後継者・幹部育成
話題の「ジョブ型雇用」とはいったいなにか
弁護士:島田 直行 投稿日:2020.09.14
新型コロナウィルスは、日本の働き方を大きく変えるきっかけになりました。正確には既存のシステムに齟齬が生じていたもののなんとなくごまかしていたらコロナでごまかしすらできなくなったというものかもしれません。そのなかで大手企業を中心に新しい雇用形態としての「ジョブ型雇用」が提唱されるようになりました。日経ビジネスでも特集が組んでありましたね。

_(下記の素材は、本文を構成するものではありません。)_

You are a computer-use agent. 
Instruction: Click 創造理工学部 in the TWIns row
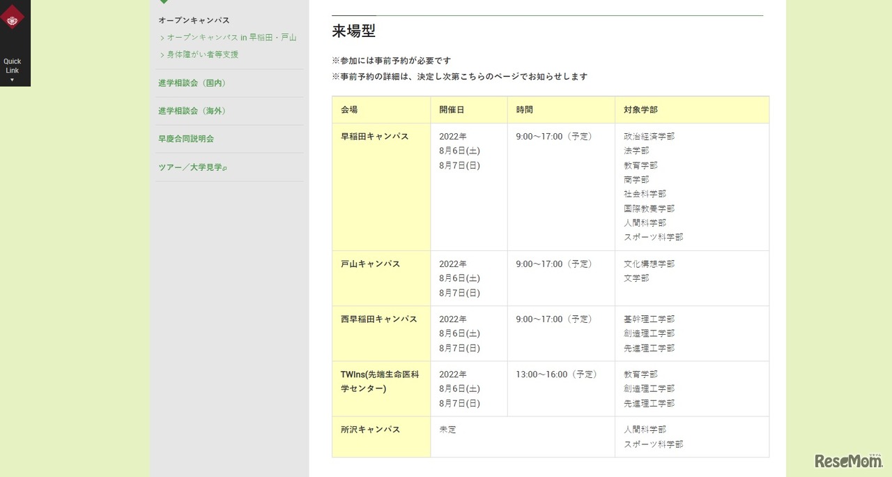point(649,388)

なんとなくわかるようでわからないジョブ型雇用について整理しておきましょう。
ジョブ型雇用の特徴は「制限されること」
ジョブ型雇用とは、職務定義書(ジョブ・ディスクリプション)にて業務内容などが細かく限定されていることが特徴とされています。「誰が何をどこまでするのか」が契約によって明確にされているというわけです。欧米では、こういったジョブ型雇用が多いと言われています。これに対峙するのがメンバーシップ型雇用と呼ばれるものです。職務内容を制限することなく雇用することです。日本は、職務内容を制限することなく採用することが一般的でしょう。

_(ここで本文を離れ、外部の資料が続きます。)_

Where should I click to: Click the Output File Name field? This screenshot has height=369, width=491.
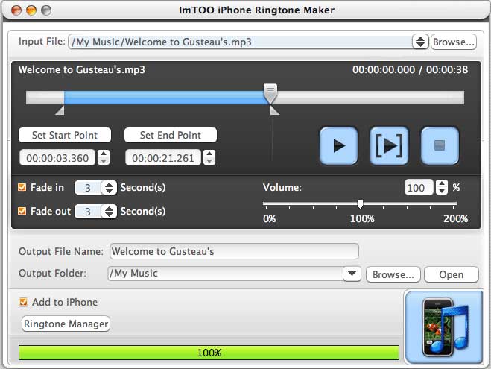(234, 252)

ジョブ型雇用は、いわゆる「仕事に人を割りつける」という発想です。「その人」ではなく「その人の具体的な技術」にフォーカスしています。そのため契約で課せられたものにたいして一定の結果をだすことが必要になります。これに対してメンバーシップ型雇用は、「人に仕事を割りつける」という発想です。「その人の具体的な技術」ではなく「その人」にフォーカスしています。ある意味では本人の潜在能力を信じて採用するようなものです。
日本ではメンバーシップ型雇用をベースに必要に応じてジョブ型雇用を利用してきました。日本人は、やはり人をベースにした経営を求める傾向があるのでしょう。こういった歴史的な経緯を学ぶには、こちらの本がベストです。「だから欧米型がいい」という表面的な意見ではなく価値中立的に双方のスタイルとデメリットが指摘されています。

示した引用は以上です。